Saved entries:
● ● ●
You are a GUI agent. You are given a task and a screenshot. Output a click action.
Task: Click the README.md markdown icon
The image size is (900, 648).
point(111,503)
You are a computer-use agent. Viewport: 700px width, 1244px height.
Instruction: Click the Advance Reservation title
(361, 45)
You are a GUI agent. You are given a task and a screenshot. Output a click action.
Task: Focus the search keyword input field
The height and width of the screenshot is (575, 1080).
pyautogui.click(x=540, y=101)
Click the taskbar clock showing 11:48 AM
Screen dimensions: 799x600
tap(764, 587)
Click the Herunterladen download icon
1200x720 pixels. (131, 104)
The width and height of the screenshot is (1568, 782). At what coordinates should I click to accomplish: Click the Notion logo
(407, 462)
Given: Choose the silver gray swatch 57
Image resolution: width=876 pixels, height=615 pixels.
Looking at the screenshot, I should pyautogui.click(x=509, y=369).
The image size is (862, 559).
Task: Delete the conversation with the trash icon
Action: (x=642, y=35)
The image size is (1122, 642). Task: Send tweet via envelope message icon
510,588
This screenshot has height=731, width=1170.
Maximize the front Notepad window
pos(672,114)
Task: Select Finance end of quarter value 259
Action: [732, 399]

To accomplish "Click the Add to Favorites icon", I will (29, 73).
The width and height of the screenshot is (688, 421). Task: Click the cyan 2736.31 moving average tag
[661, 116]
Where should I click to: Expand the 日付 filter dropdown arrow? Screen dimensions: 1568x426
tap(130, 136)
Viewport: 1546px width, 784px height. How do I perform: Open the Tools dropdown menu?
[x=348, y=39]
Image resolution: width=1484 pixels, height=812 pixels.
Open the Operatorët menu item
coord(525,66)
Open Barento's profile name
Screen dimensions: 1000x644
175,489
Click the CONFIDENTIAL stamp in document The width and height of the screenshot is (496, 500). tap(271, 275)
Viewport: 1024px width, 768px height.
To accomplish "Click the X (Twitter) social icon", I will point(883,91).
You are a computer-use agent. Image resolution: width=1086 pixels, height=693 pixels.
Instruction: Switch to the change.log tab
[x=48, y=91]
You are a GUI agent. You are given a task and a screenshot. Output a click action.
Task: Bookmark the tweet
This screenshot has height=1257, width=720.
● ● ●
Word for word, quote all of the data above.

You are a GUI agent. You are given a task and a screenshot. Output a click action.
Task: Click the README.md markdown icon
The image size is (900, 648).
point(111,503)
You are a computer-use agent. Viewport: 700px width, 1244px height.
Instruction: Click the Advance Reservation title
(361, 45)
You are a GUI agent. You are given a task and a screenshot. Output a click action.
Task: Focus the search keyword input field
The height and width of the screenshot is (575, 1080).
pyautogui.click(x=540, y=101)
Click the taskbar clock showing 11:48 AM
Screen dimensions: 799x600
tap(764, 587)
Click the Herunterladen download icon
1200x720 pixels. (131, 104)
The width and height of the screenshot is (1568, 782). At what coordinates should I click to accomplish: Click the Notion logo
(407, 462)
Given: Choose the silver gray swatch 57
Image resolution: width=876 pixels, height=615 pixels.
Looking at the screenshot, I should pyautogui.click(x=509, y=369).
The image size is (862, 559).
Task: Delete the conversation with the trash icon
Action: (x=642, y=35)
The image size is (1122, 642). Task: Send tweet via envelope message icon
510,588
This screenshot has height=731, width=1170.
Maximize the front Notepad window
pos(672,114)
Task: Select Finance end of quarter value 259
Action: [732, 399]

To accomplish "Click the Add to Favorites icon", I will (29, 73).
The width and height of the screenshot is (688, 421). Task: Click the cyan 2736.31 moving average tag
[661, 116]
Where should I click to: Expand the 日付 filter dropdown arrow? Screen dimensions: 1568x426
tap(130, 136)
Viewport: 1546px width, 784px height. How do I perform: Open the Tools dropdown menu?
[x=348, y=39]
Image resolution: width=1484 pixels, height=812 pixels.
Open the Operatorët menu item
coord(525,66)
Open Barento's profile name
Screen dimensions: 1000x644
175,489
Click the CONFIDENTIAL stamp in document The width and height of the screenshot is (496, 500). tap(271, 275)
Viewport: 1024px width, 768px height.
To accomplish "Click the X (Twitter) social icon", I will point(883,91).
You are a computer-use agent. Image resolution: width=1086 pixels, height=693 pixels.
Instruction: Switch to the change.log tab
[x=48, y=91]
You are a GUI agent. You are given a task and a screenshot. Output a click action.
Task: Bookmark the tweet
This screenshot has height=1257, width=720.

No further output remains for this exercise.